The columnist, who worked for the Washington Post for 40 years, resigned on Monday after newspaper management said he had decided not to carry out a critical commentary on owner Jeff Bezos. New Editing Policy.
“It breaks my heart to conclude that I have to leave,” Ruth Marcus has I worked in the newspaper He has written in his resignation letter since 1984.
Her exit is the latest fallout from the orders of the billionaire owner. This means that the post narrows the topics covered in the Personal Freedom and Free Market Opinions section. David Shipley, editor of newspaper opinion, had already resigned due to the shift.
The prestigious newspaper has fallen financially and editorially free for the past year. Marcus, who worked in the news and opinion department during his career, “is the bedrock of the Washington Post, embodying the history of the place and the talent and achievements of journalists,” said former media reporter Paul Farhe.
Marcus said Post’s publisher Will Lewis refused to carry out her column. She said it was the first time she had killed in a writing column that had almost 20 years.
The decision “emphasizes that the traditional freedom of columnists emphasizes that they choose the topic they want to deal with and that they think they have dangerously eroded,” she wrote. Her letter of resignation was first reported by the New York Times.
A spokesman for the Post said Monday, “We are grateful for Ruth’s great contributions to the Washington Post over the past 40 years. We respect her decision, leave and hope she will be the best.”
Is it rare for publishers to knock down news columns?
Bezos and Lewis have the right to make such a decision – they are bosses – “It wasn’t a tradition,” Farhi said. He compared it to how the Department of Justice, technically under White House control, is generally independently operated. Editorial writers and columnists were paid to express their views and decided what they normally should write, he said.
The danger is that by deciding publishers not to move the column forward, they will ask readers whether the writer’s perspective is really their own, he said. What’s worse, it could pollute the news sector, which is actively covering the new administration on most accounts.
A separate posting story about the issue by media columnist Eric Wemple was discarded shortly after the decision to make the editorial page was announced almost two weeks ago, according to Gene Poole, a blog written by the original post office’s Jean Weingarten. Wemple declined to comment Monday.
In January, editorial cartoonist Anne Ternaes resigned after a job portraying Bezos and other billionaires who had been genuinely folded before the statue of President Donald Trump was rejected, Shipley explained at the time, because it was a repetition of other opinions.
Under executive editor Matt Murray, the post also said he would refrain from writing journalists on issues relating to newspapers, Wemple said in a January chat with readers that “I can’t resist more strongly.”
Monday’s Post Office opinion included an editor opposed a $10 billion lawsuit against a firearms manufacturer, a U.S. Supreme Court case.
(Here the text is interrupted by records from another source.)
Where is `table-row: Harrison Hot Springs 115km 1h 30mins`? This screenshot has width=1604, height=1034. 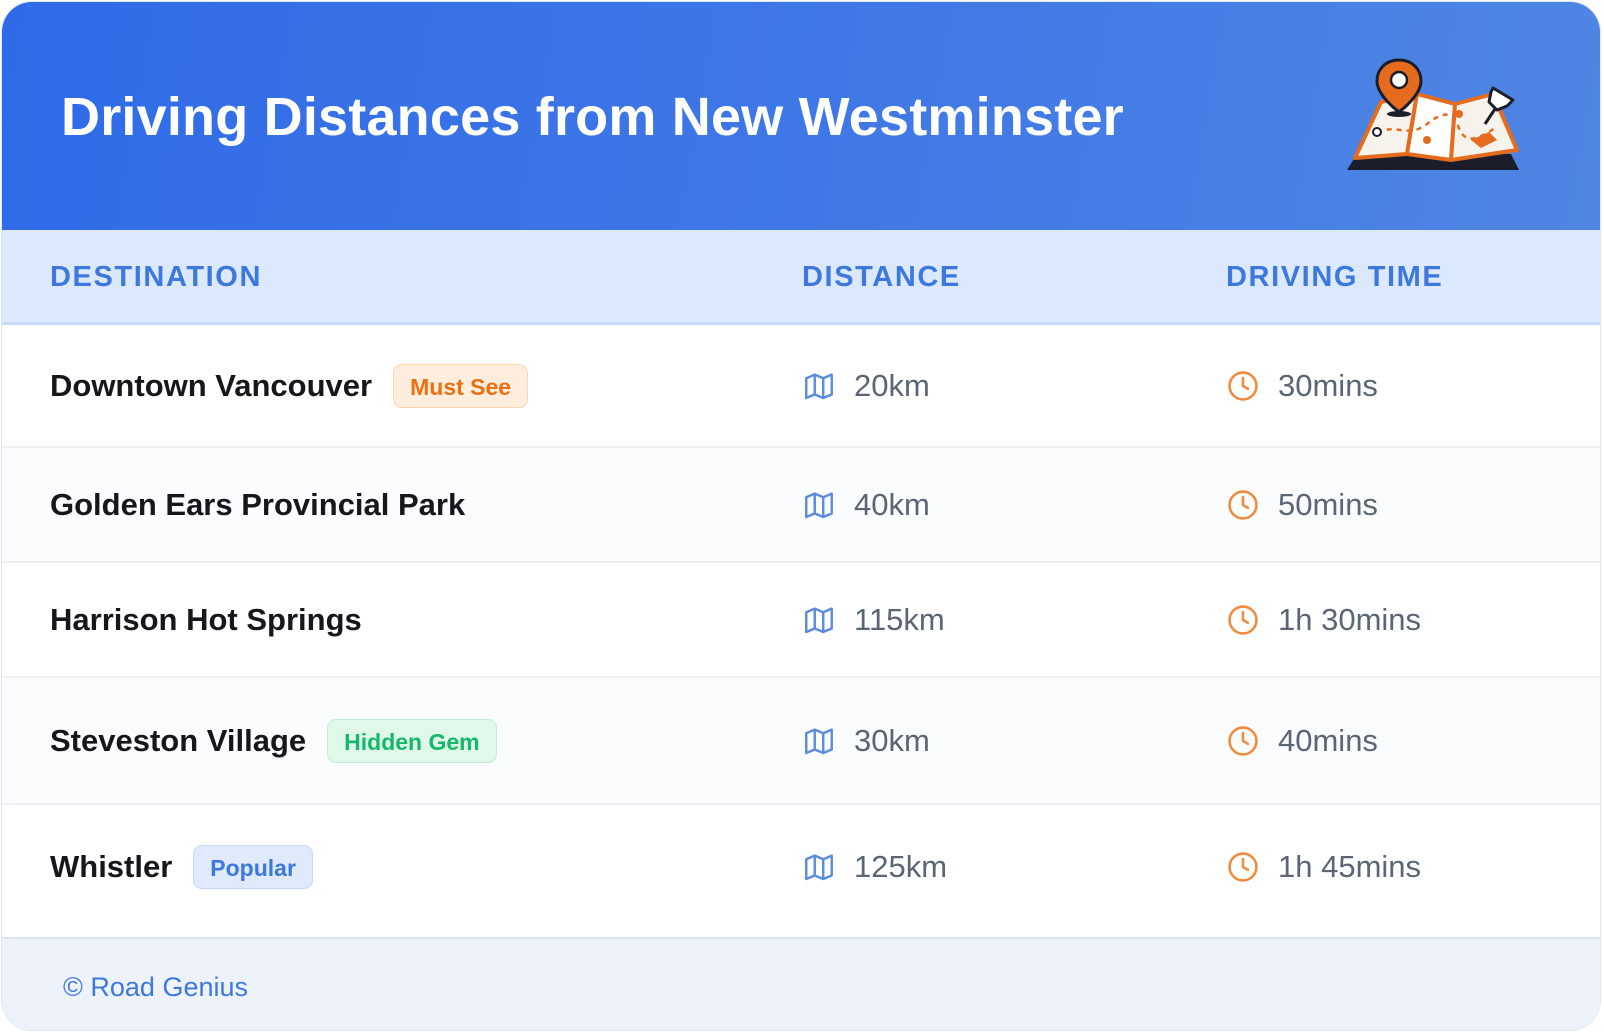 table-row: Harrison Hot Springs 115km 1h 30mins is located at coordinates (801, 620). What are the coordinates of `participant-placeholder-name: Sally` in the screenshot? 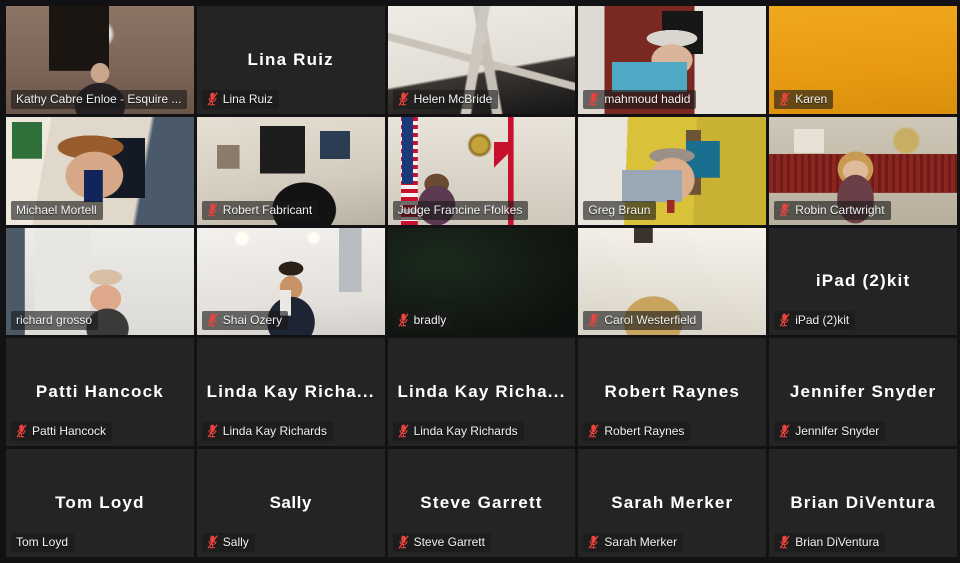 It's located at (290, 503).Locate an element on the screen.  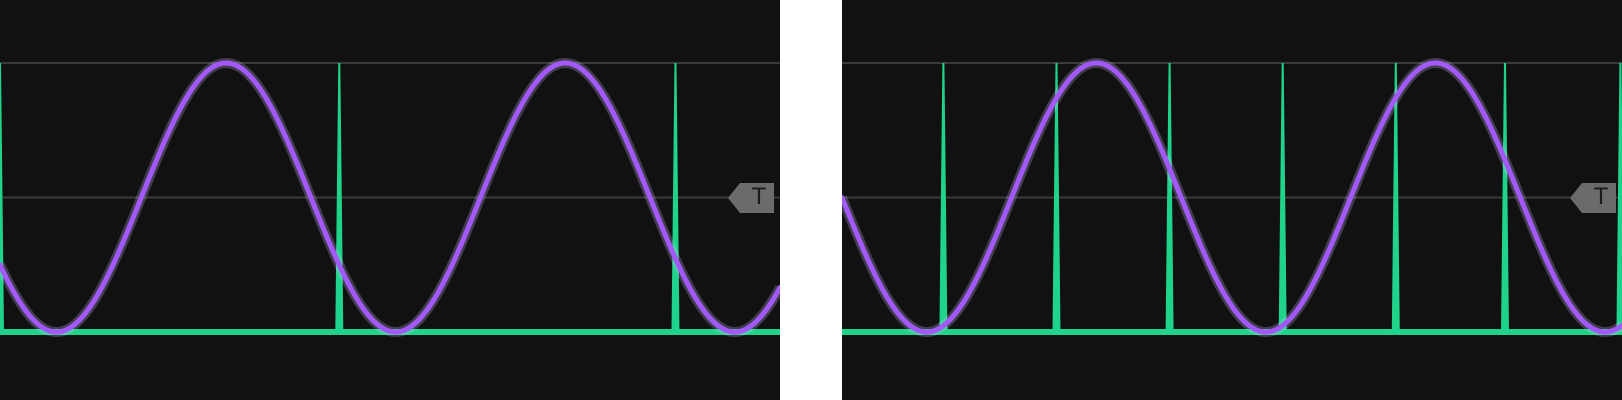
trigger-level-marker-right: T is located at coordinates (1593, 198).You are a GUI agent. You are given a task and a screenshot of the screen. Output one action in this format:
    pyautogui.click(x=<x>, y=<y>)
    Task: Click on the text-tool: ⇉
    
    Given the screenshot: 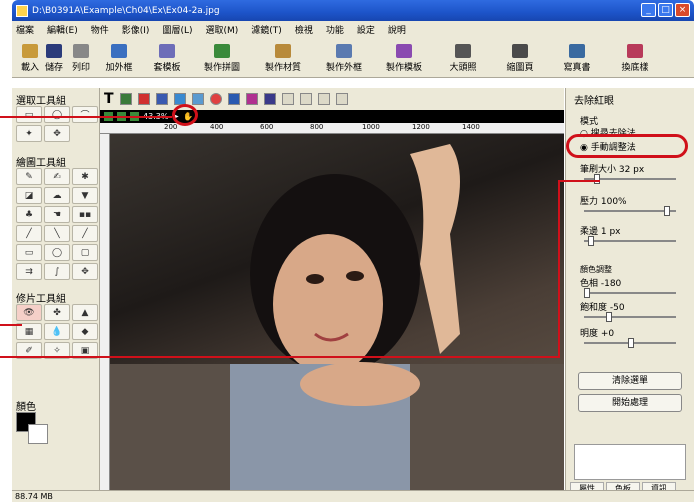 What is the action you would take?
    pyautogui.click(x=29, y=272)
    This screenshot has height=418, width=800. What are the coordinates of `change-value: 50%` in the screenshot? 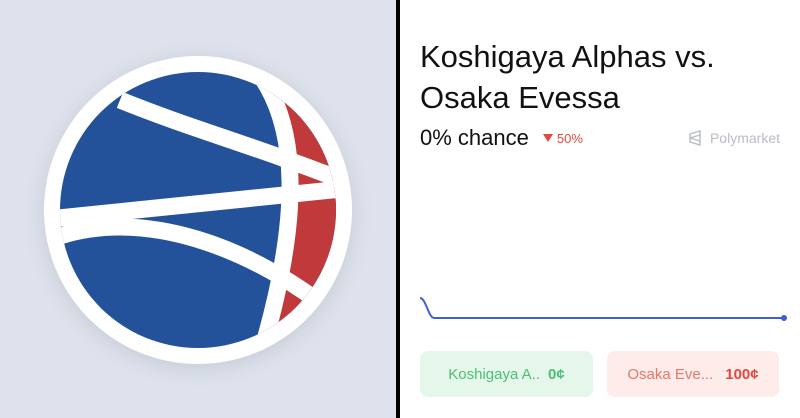 It's located at (570, 138).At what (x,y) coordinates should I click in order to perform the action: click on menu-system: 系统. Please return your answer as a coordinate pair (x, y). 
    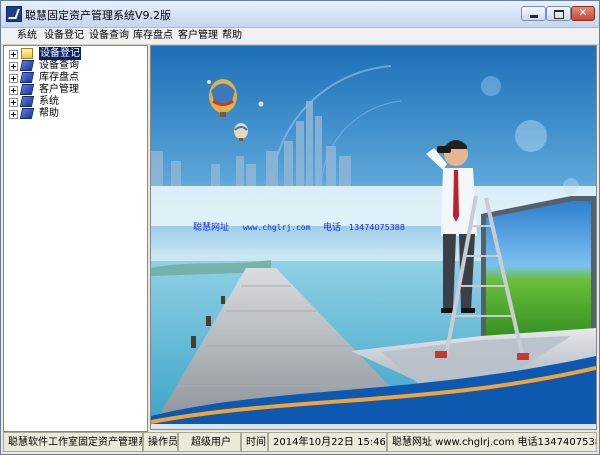
    Looking at the image, I should click on (27, 36).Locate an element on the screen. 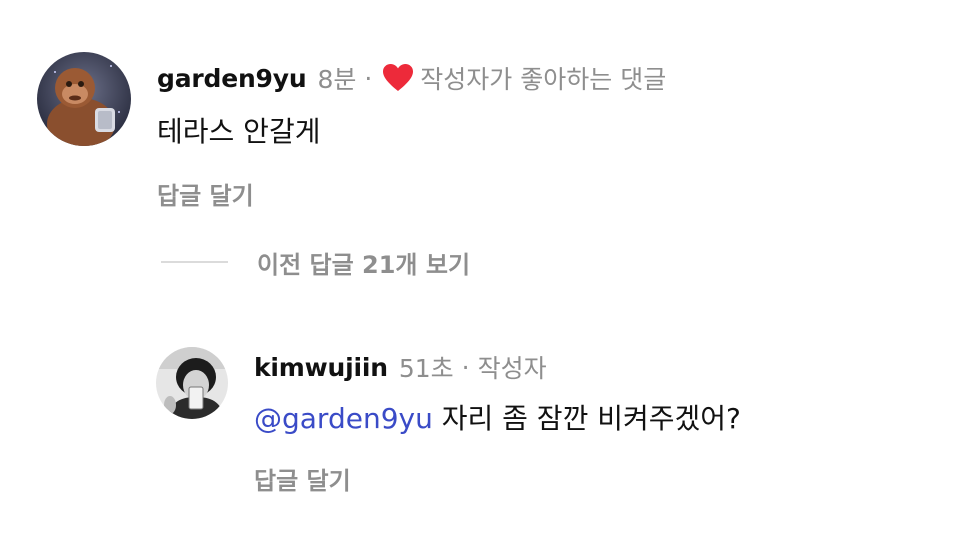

Columnist Max Boots wrote about Trump, Russia, Perry Bacon Jr., about democratic resistance to Trump’s central focus, and Philip wrote about Jim Gerati whether Trump will pay political prices for unpopular policies about Syrian violence.
Post has seen the departure of famous journalists
The post, which earned money during the first Trump administration, has lost money in recent years, and the battle for which began mainly in June last year. When Sally Busby resigns Rather than accepting a newsroom reorganization, as an executive editor. Several well-known postjournalists, Ashley Parker, Josh Dorsey, Philip Rucker, Mattia Gold, Jackie Alemany, Michael Scheller and Will Somer, have left for other jobs.
Last fall, Bezos’ decision was made to not support the presidential candidate after editorial staff prepared to support Democrat Kamala Harris. Subscriber’s departure The newspapers are fighting to recover.
Post’s executive editor Marty Baron wrote that Bezos “brilliantly handled ownership for over a decade” last week in the Atlantic when Bezos purchased the paper in 2013. But his courage caused him to fail when he needed it the most. ”
Marcus’ resignation on Monday overshadowed Lewis’s plans to reorganize the newsroom, including separating the Post’s digital and print product workflows.